Aim » Rewrite all of the data below, swapping every "computer-use agent" for "desktop agent" and leaving the rest untouched.
## START Input rows
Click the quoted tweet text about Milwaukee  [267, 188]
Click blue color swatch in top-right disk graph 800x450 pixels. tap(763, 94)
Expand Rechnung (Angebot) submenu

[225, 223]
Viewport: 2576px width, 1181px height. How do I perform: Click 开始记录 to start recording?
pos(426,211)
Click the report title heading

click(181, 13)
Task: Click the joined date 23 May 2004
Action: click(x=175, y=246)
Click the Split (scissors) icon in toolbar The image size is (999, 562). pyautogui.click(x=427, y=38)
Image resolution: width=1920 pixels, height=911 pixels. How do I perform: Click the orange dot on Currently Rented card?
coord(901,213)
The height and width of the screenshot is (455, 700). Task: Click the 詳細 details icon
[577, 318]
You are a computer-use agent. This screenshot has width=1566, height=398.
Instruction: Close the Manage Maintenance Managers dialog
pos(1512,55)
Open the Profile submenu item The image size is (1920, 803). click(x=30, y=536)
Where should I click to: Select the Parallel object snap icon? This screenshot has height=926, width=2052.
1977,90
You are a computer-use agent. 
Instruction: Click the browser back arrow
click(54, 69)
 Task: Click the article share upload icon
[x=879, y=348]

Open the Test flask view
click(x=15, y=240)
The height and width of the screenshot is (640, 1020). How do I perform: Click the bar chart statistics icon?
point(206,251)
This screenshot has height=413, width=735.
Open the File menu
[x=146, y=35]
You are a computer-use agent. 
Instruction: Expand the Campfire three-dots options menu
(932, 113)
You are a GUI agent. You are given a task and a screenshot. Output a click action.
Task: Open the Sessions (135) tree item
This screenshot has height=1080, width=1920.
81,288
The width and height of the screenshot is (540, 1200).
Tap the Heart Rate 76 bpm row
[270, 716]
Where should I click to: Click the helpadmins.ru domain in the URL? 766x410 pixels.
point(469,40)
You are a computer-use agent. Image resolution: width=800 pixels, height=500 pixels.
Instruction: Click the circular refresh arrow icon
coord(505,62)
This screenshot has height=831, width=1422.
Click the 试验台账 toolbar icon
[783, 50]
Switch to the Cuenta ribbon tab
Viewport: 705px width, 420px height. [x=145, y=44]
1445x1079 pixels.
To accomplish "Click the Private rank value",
## END Input rows
Response to this exercise »
Click the quoted tweet text about Milwaukee  [267, 188]
Click blue color swatch in top-right disk graph 800x450 pixels. tap(763, 94)
Expand Rechnung (Angebot) submenu

[225, 223]
Viewport: 2576px width, 1181px height. How do I perform: Click 开始记录 to start recording?
pos(426,211)
Click the report title heading

click(181, 13)
Task: Click the joined date 23 May 2004
Action: click(x=175, y=246)
Click the Split (scissors) icon in toolbar The image size is (999, 562). pyautogui.click(x=427, y=38)
Image resolution: width=1920 pixels, height=911 pixels. How do I perform: Click the orange dot on Currently Rented card?
coord(901,213)
The height and width of the screenshot is (455, 700). Task: Click the 詳細 details icon
[577, 318]
You are a desktop agent. This screenshot has width=1566, height=398.
Instruction: Close the Manage Maintenance Managers dialog
pos(1512,55)
Open the Profile submenu item The image size is (1920, 803). click(x=30, y=536)
Where should I click to: Select the Parallel object snap icon? This screenshot has height=926, width=2052.
1977,90
You are a desktop agent. 
Instruction: Click the browser back arrow
click(54, 69)
 Task: Click the article share upload icon
[x=879, y=348]

Open the Test flask view
click(x=15, y=240)
The height and width of the screenshot is (640, 1020). How do I perform: Click the bar chart statistics icon?
point(206,251)
This screenshot has height=413, width=735.
Open the File menu
[x=146, y=35]
You are a desktop agent. 
Instruction: Expand the Campfire three-dots options menu
(932, 113)
You are a GUI agent. You are given a task and a screenshot. Output a click action.
Task: Open the Sessions (135) tree item
This screenshot has height=1080, width=1920.
81,288
The width and height of the screenshot is (540, 1200).
Tap the Heart Rate 76 bpm row
[270, 716]
Where should I click to: Click the helpadmins.ru domain in the URL? 766x410 pixels.
point(469,40)
You are a desktop agent. Image resolution: width=800 pixels, height=500 pixels.
Instruction: Click the circular refresh arrow icon
coord(505,62)
This screenshot has height=831, width=1422.
Click the 试验台账 toolbar icon
[783, 50]
Switch to the Cuenta ribbon tab
Viewport: 705px width, 420px height. [x=145, y=44]
1445x1079 pixels.
To accomplish "Click the Private rank value",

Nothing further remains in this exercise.